Virtual reality is a technology which allows the user to interact with a environment that exists only in a computer. Usually the word is reserved for immersive technologies such as HMDs (head-mounted displays) or small rooms whose walls are covered with screens, rather than simpler computer games such as World of Warcraft. The term was coined in the early 1980s, when computer technology was improving to the point of being able to create virtual worlds with at least a superficial sense of realness.
The concept of virtual reality has been popularized by dozens of books, movies, and TV shows, especially the 1999 movie The Matrix. The Matrix features a virtual reality so convincing that its inhabitants are unaware it is not the real world. In one of the movie’s most famous scenes, the protagonist is “unplugged” from the Matrix and finds out he is merely one of billions of people living in special pods created by artificial intelligences. In the movie, rather than delivering the virtual reality experience through clumsy goggles or gloves, the sensory signals are sent directly to the user by way of a “brain jack,” plugging into the user’s occipital lobe.

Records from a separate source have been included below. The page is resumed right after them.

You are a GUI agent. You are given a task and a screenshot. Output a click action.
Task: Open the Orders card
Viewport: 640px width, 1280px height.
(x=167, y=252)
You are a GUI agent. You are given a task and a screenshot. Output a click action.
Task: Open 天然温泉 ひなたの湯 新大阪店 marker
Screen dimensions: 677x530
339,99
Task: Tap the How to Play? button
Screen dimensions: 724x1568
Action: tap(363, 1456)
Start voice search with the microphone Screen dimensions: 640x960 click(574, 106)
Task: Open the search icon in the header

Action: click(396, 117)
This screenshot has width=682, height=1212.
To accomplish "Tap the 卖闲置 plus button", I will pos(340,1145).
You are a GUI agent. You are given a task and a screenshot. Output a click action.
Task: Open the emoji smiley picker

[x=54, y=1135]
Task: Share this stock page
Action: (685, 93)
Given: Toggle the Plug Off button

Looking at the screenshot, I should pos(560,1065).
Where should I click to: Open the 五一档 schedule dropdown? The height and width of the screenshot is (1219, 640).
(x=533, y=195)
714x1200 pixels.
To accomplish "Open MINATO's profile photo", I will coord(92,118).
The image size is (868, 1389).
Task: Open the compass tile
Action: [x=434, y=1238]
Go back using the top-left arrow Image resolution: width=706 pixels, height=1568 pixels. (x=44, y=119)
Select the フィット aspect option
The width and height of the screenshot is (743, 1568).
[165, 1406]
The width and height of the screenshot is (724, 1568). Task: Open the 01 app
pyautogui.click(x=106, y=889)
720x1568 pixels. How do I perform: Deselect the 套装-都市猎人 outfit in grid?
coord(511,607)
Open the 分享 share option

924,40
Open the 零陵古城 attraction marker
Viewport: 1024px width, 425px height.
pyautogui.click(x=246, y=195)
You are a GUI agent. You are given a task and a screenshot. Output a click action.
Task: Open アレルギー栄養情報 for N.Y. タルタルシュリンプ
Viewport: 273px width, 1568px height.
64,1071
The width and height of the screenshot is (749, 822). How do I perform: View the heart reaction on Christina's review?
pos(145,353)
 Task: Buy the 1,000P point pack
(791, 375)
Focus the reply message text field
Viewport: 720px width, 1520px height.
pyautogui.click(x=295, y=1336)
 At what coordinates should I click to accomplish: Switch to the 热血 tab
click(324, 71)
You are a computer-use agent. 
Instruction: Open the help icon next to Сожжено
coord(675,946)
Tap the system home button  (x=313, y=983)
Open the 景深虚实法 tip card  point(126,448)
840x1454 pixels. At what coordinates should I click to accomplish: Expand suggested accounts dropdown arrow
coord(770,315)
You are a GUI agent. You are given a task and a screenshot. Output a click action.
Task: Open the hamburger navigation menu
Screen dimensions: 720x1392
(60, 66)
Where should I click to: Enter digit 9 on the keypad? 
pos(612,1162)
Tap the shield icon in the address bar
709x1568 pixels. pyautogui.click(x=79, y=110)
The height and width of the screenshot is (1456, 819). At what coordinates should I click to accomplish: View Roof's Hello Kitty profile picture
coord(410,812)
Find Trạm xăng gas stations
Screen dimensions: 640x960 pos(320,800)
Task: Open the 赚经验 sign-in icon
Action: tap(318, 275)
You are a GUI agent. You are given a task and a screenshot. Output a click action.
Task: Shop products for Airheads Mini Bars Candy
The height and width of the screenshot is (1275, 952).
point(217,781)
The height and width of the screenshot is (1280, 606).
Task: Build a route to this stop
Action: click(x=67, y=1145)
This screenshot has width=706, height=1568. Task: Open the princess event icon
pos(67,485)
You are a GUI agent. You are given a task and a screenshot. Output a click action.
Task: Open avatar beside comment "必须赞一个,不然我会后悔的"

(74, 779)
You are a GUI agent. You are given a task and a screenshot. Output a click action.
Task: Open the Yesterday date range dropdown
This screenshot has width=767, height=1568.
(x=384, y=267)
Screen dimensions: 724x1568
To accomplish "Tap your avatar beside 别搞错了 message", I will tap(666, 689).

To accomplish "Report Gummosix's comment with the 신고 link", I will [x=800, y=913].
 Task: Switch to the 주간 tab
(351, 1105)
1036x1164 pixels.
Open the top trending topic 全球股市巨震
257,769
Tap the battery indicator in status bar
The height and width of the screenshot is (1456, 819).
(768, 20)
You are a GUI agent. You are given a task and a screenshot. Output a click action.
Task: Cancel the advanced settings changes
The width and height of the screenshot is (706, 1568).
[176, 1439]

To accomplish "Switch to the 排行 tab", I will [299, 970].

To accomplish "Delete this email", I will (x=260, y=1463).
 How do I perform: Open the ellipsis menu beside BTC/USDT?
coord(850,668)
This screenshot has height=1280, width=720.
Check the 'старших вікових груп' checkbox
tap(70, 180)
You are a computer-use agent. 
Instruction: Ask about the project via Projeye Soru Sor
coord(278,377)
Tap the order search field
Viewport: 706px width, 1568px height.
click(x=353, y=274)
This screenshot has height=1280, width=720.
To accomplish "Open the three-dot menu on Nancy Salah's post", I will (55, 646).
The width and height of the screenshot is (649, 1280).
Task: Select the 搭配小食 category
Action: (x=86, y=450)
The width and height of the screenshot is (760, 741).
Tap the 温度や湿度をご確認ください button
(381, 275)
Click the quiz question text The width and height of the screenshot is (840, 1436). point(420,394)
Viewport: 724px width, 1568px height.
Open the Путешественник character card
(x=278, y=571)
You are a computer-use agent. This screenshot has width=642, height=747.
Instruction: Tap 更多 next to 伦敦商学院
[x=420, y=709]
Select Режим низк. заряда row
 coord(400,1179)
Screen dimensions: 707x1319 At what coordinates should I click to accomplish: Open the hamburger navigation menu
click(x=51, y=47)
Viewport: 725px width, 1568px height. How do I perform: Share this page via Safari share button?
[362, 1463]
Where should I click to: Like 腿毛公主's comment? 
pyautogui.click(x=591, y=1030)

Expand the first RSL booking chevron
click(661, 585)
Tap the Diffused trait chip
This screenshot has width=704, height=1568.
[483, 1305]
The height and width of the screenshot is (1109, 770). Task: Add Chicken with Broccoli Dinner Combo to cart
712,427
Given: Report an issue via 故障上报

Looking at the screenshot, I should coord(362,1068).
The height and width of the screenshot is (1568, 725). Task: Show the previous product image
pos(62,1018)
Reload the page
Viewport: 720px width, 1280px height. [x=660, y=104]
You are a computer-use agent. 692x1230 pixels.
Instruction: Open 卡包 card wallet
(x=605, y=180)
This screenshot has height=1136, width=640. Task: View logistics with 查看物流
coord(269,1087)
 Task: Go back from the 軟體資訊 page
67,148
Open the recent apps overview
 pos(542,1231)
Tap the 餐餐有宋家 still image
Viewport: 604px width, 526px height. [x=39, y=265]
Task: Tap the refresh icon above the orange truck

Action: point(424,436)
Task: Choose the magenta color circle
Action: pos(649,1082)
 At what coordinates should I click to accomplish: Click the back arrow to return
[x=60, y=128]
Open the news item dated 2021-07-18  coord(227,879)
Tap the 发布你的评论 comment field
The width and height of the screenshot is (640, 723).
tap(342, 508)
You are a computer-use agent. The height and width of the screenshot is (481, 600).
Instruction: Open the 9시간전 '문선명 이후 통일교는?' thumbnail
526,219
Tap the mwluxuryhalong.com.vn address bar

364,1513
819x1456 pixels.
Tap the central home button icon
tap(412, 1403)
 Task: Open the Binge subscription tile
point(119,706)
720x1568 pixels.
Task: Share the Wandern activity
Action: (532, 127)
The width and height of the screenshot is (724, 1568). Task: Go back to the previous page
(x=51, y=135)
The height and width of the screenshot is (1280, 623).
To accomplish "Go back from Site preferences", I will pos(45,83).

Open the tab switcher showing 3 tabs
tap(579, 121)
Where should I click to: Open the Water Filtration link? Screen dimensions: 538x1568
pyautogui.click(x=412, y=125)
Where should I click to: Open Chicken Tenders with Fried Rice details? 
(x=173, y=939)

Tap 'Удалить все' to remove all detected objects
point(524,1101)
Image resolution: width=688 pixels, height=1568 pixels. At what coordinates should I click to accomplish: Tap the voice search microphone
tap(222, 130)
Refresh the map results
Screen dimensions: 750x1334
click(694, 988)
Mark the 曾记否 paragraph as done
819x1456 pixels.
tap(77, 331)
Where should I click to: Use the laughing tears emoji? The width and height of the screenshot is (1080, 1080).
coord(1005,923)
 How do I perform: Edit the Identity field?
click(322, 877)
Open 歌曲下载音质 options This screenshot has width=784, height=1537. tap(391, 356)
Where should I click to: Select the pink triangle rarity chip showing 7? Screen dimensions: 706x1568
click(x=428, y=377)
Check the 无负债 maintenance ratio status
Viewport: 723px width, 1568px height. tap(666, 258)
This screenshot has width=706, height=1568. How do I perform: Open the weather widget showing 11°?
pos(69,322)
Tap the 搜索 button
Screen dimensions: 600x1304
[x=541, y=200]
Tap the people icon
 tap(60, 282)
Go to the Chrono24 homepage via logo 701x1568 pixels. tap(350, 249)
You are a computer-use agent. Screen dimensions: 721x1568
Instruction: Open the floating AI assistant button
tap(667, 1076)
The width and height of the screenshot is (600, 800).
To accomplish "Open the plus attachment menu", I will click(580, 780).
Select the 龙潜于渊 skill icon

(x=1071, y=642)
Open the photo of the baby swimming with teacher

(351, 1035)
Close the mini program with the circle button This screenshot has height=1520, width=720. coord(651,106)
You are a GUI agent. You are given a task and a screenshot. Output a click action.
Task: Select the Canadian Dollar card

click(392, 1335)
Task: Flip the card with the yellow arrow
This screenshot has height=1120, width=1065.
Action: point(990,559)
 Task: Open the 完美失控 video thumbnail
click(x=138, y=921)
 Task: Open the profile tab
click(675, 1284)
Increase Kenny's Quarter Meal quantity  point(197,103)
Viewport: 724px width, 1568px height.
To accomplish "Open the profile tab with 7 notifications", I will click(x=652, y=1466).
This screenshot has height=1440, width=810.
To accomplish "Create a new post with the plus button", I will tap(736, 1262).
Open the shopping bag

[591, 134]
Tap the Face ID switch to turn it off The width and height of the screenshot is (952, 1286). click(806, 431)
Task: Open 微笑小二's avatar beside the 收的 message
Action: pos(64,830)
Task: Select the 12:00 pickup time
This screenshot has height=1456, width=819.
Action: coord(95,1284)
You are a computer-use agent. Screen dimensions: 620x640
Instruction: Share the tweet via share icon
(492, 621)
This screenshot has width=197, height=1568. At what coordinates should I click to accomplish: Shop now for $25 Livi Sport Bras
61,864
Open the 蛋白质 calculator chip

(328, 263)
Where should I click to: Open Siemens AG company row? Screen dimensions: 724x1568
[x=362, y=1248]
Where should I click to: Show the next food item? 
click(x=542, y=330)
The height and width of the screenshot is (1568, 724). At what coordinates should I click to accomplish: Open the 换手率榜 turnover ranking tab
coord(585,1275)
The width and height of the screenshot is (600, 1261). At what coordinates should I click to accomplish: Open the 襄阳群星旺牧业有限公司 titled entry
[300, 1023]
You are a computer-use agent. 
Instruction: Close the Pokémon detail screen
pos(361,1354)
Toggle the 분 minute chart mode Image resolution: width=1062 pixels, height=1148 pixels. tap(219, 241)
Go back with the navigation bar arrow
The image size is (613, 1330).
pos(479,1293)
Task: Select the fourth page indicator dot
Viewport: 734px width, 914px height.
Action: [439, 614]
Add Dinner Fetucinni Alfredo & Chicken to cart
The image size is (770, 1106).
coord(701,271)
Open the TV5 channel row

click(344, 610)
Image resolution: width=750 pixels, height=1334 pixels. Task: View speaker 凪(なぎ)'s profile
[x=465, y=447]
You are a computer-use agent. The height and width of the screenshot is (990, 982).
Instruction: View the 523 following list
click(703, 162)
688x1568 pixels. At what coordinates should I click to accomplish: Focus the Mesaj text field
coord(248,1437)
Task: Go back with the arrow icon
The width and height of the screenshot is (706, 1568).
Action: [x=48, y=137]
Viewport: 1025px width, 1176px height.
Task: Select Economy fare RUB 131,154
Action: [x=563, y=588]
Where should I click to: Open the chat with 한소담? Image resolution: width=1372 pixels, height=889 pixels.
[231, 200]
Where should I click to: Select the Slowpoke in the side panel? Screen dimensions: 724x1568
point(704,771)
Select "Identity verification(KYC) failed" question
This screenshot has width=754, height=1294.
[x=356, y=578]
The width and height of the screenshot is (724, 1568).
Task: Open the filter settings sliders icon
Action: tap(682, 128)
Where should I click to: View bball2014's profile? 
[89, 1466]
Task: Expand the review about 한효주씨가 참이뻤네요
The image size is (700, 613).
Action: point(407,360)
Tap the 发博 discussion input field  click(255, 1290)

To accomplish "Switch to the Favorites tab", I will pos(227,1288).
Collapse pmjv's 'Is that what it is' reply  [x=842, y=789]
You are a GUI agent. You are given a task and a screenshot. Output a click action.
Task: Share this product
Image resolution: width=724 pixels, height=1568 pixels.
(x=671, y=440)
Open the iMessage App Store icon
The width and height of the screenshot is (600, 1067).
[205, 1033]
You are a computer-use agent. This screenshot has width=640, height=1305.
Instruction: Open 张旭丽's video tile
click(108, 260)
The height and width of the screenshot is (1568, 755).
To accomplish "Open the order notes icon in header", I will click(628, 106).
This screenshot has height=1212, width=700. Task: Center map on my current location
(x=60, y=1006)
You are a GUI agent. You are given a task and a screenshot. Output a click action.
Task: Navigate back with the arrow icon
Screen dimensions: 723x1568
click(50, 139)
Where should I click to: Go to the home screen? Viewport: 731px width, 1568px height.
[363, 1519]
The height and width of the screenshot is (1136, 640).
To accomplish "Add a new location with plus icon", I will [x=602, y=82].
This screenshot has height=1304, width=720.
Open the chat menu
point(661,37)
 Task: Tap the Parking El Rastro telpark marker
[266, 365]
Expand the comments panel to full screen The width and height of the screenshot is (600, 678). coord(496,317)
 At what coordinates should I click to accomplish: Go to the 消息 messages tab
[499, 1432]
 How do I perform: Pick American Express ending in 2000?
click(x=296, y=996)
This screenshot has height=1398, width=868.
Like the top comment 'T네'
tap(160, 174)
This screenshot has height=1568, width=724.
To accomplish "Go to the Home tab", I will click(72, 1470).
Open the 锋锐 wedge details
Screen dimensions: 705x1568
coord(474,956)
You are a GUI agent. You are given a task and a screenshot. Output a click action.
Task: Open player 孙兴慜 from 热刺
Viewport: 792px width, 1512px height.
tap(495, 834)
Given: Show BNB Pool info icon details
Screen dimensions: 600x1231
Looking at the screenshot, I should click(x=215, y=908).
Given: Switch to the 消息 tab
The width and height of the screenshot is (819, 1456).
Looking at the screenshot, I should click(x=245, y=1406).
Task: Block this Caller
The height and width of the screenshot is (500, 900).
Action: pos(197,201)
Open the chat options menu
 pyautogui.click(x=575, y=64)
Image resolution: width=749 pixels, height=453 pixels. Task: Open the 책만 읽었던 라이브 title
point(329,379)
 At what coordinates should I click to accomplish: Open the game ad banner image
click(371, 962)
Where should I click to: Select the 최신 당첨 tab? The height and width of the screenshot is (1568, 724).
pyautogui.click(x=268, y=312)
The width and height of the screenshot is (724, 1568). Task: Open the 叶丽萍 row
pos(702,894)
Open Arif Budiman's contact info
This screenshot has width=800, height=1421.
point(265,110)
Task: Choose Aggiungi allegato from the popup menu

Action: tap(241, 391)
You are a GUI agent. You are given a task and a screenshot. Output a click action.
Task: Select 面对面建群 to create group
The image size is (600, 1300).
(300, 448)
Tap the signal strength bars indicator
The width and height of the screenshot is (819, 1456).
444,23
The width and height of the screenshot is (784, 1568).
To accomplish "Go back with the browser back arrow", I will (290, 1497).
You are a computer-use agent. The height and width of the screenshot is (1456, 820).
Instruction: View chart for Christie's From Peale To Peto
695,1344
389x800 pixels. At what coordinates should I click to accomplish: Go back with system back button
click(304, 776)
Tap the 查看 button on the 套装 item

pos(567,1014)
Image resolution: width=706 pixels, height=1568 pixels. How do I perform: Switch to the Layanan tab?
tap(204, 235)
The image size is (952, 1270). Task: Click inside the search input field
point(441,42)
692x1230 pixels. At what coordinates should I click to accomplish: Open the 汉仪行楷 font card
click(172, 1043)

Although The Matrix is just a movie, numerous brain researchers have attempted to create devices similar to the brain jack, and it is only a matter of time until the technology becomes viable.
The potential benefits of virtual reality are numerous. In a futuristic virtual world, a pauper could live like a king, enjoying virtual riches and even virtual sex. More mundanely, interaction via virtual reality could allow businesspeople or friends to meet “face-to-face” even if separated by thousands of miles. Virtual reality has been suggested as a visualization tool. For instance, chemists could enter a virtual room filled with complex molecules, and perform “chemical tests” by manipulating these objects with their hands, just as someone might pick up a set of Legos and play with them.